- _Reading text_:

Storm warning
I'm battening down the hatches, putting sandbags around the doors, disconnecting the tv and radio and I'll not read any newspapers or news sites on the Interweb. Somebody email me to let me know when the last whine about global warming causing some pretty routine bad weather, the like of which we've not seen in this country ever at all over the past ooooh, several thousand years, has passed. High winds, bit of rain, bit of damage. Get over it.
Elsewhere...
Re the post below. Inspired by the collecting litter thing and willing to do my bit, I gathered together two willing slaves, nephews young Luke and younger Adam, several plastic bags and one of those picky claw things. We were aiming at the 150 yards between this house and the crossroads, a stretch of road that has been blighted for many years by those for whom carrying something while not eating or drinking it is a distinct challenge. Half an hour later we'd got 50 yards down the road and got this much. We came back, got some more bags and carried on. After another hour and a brief excursion into the wood after Luke saw some cans there, we'd tripled the amount. There must have been 200 cans, mostly Tango and manky cider and a large horse feed bag of plastic bottles. We gave up on the other rubbish, we couldn't carry it all.

- _Data entries_:
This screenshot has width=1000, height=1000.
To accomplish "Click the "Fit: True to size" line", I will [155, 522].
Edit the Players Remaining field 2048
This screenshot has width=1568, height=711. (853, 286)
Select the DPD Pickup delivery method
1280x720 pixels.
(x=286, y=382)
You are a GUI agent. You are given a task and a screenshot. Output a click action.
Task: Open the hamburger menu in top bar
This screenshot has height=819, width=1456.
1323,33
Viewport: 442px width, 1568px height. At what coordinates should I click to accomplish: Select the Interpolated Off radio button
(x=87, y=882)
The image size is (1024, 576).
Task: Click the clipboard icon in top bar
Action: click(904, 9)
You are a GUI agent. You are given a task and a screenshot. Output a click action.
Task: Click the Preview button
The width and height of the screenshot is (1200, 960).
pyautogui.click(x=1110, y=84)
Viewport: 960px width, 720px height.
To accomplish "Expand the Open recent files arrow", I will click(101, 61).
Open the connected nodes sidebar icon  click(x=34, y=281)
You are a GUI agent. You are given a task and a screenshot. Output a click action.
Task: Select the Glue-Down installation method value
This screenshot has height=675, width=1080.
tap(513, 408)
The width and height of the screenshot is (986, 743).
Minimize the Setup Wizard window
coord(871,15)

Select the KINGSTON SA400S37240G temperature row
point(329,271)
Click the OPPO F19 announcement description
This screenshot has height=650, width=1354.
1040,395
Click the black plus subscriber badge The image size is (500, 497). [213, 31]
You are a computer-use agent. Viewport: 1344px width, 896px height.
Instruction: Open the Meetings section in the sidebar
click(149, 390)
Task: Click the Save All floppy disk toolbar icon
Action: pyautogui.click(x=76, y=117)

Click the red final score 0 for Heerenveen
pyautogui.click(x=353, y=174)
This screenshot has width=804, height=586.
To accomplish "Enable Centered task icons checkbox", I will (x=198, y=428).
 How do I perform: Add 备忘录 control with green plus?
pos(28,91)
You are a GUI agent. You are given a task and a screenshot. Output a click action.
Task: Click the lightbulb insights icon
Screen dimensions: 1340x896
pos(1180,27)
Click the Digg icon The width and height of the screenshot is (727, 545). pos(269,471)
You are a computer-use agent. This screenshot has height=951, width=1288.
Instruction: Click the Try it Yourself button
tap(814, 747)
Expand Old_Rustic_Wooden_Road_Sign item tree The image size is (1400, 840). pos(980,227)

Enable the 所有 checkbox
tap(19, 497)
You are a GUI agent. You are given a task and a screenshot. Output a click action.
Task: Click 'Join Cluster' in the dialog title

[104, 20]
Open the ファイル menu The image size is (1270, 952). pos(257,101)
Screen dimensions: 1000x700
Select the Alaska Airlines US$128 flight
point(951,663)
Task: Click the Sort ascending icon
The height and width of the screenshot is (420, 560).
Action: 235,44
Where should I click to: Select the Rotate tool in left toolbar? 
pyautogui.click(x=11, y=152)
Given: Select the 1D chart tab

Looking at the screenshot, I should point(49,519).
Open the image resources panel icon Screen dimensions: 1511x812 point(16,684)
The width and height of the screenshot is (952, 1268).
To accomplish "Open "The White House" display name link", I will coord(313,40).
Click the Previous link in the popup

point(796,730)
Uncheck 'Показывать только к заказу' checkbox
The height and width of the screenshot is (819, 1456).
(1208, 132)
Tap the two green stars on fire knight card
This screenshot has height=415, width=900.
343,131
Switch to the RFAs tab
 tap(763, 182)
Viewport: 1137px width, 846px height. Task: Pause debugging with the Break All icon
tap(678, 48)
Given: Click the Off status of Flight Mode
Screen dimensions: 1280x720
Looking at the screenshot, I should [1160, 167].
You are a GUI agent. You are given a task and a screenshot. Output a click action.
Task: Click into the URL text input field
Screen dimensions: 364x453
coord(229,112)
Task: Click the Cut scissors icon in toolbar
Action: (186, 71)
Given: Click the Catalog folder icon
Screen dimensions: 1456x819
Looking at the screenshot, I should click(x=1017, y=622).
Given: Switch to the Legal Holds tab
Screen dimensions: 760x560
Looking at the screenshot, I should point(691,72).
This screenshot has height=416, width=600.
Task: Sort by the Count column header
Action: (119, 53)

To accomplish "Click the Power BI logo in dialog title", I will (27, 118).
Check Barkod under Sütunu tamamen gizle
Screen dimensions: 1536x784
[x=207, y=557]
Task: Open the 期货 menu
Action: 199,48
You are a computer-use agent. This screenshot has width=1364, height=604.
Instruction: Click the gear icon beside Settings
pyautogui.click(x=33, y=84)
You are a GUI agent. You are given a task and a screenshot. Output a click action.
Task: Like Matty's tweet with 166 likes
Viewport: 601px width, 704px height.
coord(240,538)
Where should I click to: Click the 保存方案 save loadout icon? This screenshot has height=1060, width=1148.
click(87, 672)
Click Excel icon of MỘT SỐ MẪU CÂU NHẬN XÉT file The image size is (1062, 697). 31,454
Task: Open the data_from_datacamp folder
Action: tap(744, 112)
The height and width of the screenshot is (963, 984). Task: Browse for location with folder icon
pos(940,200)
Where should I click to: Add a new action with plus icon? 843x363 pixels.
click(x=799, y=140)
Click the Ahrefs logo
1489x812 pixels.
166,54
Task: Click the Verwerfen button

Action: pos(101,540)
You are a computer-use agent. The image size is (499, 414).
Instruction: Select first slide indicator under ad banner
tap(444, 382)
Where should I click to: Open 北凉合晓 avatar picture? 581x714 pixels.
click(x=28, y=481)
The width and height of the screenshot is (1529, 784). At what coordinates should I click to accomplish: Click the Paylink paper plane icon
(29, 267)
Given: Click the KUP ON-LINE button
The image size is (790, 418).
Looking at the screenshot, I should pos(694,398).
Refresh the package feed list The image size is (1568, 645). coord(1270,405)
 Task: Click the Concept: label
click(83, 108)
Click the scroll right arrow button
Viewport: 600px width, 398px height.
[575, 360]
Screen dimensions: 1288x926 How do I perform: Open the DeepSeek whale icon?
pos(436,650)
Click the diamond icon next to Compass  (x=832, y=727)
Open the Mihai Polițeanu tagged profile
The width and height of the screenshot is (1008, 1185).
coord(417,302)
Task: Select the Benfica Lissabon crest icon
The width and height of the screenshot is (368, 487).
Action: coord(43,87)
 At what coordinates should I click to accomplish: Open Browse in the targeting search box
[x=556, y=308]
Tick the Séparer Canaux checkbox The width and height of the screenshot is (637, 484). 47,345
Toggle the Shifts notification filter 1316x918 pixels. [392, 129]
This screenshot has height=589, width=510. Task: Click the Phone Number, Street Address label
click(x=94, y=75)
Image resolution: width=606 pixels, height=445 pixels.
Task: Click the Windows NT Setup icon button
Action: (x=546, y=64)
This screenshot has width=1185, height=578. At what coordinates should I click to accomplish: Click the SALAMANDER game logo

- _Job_:
Write the next part of the blog post about the storm warning and the roadside litter pick, carrying on in the same voice after its final sentence. These entries were drawn from a separate source unrelated to the reading text.

- _Task answer_:
There were a couple of intriguing finds. Three identical small bottles of vodka both in the ditch and the wood. In the wood I can understand, the roadside not. We're not plagued by groups of roaming drunken teenagers so who exactly dumps those? Drivers? Many of the cans of cider were in carrier bags, knotted and thrown into the ditch but nearly always with a Tango can. Is this a new cocktail? There was a brand new aluminium flask, the kind cyclists use, complete with orange juice contents. Some cans were slightly older. The picture below shows Luke retrieving a couple of plastic bags he saw poking out from beneath the leaves. It was another old Tesco bag, two in fact and both in excellent condition. Their contents were something I'd not seen around for some time either. About a dozen Courage Light Ale cans, the black and blue ones if you're familiar. The ring-pull shape made me look for the best-before date: June 1986. I saw a can poking out from the leaves around the base of a tree trunk. A Top Deck Limeade and Lager can, in perfect nick (I preferred the shandy myself - not more than 0.2 percent proof, I seem to remember, used to get one at the Co-Op before getting on the bus home from school. 5p). Must have been about 25 years old. I crushed them all and immediately regretted it because I reckoned I could have got rid of them on Ebay for decent return. I've sold worse, you'd be amazed at what people collect. These monkeys don't realise what they're chucking away half the time.
Wind's getting up.
6 Vegetable peelings:
I'm not worried about bad weather. What could possibly happen to me, the charmed life that I live?
I had my bedroom window open through that lot last night. Not pleasant but there wasn't much I could do about it.
Good on you and the boys for collecting the litter. Now if everybody did that every Spring...
A heartwarming and inspiring piece of direct action, Richard. Good on you!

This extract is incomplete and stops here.